## Collected data

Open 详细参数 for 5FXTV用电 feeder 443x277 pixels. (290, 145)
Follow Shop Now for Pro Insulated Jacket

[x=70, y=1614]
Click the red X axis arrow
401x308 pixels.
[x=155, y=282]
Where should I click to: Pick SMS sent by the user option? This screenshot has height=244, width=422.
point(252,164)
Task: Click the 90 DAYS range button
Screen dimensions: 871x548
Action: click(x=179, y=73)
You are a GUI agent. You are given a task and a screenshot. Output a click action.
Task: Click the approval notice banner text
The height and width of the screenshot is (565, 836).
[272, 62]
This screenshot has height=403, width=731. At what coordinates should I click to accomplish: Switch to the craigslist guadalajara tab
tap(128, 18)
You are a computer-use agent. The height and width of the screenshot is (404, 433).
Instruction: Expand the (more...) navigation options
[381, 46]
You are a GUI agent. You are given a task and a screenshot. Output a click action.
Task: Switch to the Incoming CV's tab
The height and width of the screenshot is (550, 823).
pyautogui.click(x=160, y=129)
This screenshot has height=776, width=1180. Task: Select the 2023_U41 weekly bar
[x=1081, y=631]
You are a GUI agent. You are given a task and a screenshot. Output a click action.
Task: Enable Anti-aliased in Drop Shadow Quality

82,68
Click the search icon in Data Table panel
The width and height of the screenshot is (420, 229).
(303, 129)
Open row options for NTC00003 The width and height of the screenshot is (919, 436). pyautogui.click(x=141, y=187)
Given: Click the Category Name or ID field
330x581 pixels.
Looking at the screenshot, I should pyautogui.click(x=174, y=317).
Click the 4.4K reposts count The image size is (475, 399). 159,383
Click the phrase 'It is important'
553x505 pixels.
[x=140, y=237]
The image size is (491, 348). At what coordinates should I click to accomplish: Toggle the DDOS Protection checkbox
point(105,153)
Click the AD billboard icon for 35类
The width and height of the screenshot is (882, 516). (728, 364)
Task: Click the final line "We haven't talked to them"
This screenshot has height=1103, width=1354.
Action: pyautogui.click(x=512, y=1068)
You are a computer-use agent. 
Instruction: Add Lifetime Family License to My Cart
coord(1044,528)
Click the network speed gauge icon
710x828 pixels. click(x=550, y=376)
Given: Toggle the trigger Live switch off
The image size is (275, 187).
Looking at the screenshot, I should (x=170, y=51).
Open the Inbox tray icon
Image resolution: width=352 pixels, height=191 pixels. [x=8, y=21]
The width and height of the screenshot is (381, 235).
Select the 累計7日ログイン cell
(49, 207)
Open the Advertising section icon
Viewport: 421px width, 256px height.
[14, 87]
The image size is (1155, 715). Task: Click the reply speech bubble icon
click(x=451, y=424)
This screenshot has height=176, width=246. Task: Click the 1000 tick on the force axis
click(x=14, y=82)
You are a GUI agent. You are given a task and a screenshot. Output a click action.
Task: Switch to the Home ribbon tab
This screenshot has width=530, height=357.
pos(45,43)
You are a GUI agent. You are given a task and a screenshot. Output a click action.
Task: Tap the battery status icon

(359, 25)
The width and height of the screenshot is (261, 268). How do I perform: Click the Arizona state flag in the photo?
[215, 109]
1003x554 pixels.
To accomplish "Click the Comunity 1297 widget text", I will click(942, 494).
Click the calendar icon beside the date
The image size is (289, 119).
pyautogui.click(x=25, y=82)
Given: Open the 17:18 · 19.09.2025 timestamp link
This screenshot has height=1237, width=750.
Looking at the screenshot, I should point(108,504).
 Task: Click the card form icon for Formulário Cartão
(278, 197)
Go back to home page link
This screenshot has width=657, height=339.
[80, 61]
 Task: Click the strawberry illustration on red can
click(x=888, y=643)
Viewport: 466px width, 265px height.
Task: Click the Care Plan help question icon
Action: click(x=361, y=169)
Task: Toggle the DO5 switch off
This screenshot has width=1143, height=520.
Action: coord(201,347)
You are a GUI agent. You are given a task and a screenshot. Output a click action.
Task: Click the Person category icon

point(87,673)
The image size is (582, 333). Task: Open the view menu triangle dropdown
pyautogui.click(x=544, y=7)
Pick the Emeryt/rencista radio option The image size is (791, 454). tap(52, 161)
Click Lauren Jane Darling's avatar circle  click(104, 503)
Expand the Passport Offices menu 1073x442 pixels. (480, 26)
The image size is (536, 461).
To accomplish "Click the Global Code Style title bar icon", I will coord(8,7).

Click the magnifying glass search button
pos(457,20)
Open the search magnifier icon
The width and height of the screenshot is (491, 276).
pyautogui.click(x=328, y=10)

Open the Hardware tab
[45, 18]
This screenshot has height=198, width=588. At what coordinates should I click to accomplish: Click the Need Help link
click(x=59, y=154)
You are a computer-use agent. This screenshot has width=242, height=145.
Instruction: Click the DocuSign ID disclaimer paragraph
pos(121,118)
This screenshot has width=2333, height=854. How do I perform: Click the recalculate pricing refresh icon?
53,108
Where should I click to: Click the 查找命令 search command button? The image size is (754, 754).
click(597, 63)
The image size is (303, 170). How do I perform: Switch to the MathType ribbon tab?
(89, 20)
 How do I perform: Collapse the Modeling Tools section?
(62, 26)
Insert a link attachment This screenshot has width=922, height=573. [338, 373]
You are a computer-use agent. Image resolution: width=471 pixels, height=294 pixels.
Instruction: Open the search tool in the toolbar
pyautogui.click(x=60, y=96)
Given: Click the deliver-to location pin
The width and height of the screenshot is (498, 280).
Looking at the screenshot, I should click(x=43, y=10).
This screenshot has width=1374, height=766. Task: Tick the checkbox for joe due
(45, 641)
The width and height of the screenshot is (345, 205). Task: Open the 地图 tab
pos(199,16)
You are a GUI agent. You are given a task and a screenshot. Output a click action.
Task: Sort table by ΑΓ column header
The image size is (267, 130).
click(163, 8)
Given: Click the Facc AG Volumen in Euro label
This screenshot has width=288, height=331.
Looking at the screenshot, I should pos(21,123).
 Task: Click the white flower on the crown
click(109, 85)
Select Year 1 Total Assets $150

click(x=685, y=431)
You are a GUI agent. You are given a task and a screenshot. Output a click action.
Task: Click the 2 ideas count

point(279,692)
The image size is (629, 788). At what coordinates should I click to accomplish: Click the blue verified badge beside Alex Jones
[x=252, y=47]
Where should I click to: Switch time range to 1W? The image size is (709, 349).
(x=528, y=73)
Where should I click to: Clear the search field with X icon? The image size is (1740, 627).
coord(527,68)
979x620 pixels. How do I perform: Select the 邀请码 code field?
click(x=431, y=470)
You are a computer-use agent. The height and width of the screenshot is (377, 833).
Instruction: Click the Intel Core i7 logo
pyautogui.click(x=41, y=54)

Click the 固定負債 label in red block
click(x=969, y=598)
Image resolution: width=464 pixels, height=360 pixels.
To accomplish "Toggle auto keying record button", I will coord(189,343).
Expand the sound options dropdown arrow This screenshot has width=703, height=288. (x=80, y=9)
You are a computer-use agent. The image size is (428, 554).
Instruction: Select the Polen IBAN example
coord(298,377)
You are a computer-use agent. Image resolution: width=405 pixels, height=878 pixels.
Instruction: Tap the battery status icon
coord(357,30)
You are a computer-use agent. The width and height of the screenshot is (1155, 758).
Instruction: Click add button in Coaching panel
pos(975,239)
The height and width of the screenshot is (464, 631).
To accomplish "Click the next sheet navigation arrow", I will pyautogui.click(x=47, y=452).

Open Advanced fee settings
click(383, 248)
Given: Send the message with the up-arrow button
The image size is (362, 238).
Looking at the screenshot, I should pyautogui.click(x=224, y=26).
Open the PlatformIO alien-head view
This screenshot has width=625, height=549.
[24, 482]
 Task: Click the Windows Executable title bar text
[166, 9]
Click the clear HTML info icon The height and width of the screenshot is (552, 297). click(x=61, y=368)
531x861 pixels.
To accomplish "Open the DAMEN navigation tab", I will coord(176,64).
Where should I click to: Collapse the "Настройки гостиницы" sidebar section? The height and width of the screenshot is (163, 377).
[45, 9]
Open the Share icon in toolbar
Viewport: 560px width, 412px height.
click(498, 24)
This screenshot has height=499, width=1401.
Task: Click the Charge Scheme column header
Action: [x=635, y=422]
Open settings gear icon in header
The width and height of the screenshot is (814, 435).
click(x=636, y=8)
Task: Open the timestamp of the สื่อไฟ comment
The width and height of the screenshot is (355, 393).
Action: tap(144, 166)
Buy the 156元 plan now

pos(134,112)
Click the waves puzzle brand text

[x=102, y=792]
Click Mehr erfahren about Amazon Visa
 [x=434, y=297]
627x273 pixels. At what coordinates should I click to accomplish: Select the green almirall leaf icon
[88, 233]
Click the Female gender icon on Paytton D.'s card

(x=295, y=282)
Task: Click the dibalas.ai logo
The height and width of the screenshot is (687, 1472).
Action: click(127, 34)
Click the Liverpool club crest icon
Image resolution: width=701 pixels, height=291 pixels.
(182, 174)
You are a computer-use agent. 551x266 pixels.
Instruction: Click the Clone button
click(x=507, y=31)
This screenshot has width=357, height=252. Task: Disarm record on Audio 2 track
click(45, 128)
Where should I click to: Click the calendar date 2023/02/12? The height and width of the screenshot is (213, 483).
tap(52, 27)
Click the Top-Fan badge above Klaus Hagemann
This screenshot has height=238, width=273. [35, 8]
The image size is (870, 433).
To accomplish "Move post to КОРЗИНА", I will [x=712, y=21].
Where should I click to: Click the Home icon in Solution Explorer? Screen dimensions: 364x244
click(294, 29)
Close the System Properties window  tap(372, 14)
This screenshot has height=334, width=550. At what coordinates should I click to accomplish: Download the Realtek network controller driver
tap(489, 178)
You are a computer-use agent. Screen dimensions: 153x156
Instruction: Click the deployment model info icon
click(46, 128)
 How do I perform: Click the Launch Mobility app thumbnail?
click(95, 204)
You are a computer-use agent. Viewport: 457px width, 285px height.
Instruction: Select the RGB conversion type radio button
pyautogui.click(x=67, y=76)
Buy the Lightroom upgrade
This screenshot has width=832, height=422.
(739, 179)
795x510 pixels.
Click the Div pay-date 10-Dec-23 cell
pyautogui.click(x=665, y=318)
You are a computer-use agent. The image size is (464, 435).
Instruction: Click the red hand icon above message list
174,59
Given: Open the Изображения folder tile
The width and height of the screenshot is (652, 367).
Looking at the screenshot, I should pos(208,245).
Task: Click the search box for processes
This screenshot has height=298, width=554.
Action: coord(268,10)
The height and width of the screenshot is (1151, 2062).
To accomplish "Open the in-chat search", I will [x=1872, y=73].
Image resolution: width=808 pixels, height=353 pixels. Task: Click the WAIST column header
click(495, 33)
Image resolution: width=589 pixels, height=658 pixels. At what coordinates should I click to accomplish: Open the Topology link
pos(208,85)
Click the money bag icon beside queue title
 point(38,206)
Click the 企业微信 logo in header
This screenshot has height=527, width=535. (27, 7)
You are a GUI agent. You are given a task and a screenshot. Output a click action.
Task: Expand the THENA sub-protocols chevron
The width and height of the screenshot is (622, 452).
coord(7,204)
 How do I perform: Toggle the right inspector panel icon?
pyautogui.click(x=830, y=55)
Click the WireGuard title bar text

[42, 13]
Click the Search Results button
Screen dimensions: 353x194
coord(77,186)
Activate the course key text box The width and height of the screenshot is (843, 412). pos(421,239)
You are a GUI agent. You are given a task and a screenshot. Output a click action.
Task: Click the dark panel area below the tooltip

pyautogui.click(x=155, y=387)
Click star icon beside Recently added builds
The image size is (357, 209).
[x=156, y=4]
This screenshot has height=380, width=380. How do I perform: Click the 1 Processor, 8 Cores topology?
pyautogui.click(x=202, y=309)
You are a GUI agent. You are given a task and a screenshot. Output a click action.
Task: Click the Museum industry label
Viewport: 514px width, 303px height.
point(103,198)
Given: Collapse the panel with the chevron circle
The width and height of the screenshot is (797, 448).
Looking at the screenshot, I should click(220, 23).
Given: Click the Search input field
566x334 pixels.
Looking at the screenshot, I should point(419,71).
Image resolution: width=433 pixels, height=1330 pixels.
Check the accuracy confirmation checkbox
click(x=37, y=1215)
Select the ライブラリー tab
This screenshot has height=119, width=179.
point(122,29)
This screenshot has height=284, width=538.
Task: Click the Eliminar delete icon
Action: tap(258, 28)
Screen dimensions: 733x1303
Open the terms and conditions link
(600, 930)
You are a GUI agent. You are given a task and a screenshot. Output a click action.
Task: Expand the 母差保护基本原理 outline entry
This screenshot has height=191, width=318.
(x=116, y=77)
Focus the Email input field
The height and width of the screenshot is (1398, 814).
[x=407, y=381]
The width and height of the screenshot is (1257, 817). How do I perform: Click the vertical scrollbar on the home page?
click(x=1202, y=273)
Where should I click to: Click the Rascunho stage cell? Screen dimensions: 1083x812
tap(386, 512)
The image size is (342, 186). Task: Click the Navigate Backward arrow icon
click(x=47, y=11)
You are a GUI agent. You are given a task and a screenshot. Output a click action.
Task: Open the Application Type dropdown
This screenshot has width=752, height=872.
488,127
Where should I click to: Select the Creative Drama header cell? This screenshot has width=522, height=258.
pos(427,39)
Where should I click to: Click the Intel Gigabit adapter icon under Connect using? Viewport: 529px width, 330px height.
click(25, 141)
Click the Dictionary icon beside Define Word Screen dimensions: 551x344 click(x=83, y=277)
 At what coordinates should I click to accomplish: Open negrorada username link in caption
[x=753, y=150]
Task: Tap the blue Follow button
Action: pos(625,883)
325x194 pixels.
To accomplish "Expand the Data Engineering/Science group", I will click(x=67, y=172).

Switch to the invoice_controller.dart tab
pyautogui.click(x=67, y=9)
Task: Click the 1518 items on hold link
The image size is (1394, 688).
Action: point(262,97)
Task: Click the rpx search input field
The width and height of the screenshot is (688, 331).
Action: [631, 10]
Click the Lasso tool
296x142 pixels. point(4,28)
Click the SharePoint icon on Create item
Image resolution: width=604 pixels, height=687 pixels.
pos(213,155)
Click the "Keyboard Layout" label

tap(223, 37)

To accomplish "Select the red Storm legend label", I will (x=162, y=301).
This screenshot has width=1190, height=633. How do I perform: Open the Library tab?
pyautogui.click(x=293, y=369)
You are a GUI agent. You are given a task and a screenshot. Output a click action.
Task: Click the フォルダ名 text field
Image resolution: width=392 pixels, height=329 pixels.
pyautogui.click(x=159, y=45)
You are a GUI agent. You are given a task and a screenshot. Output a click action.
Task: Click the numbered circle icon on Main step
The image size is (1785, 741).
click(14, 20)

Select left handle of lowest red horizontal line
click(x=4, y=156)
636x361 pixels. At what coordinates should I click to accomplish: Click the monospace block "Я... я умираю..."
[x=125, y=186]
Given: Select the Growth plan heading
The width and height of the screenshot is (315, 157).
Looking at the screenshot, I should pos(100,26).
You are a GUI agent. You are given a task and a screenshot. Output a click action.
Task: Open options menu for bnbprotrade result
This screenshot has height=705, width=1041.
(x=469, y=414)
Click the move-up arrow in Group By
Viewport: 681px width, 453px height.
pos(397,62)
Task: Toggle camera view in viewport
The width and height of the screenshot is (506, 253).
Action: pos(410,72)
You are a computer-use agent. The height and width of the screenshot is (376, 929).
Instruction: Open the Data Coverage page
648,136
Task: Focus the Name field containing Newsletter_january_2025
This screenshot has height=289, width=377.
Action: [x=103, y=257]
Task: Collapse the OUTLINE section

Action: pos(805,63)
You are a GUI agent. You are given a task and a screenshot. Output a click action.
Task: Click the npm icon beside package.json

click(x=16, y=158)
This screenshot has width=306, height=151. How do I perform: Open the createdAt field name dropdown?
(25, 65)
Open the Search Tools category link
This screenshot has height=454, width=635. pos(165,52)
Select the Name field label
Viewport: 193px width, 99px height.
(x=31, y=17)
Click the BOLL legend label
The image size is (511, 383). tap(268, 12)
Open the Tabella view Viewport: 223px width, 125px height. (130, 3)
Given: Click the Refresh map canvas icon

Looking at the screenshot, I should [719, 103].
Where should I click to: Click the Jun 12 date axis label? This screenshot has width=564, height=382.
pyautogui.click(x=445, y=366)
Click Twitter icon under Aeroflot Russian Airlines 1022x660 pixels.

## EXERCISE REQUIREMENTS
Search the data for "input". Copy every matching line.

## EXERCISE RESULT
Given: Click the Search input field
Focus the Email input field
Task: Click the rpx search input field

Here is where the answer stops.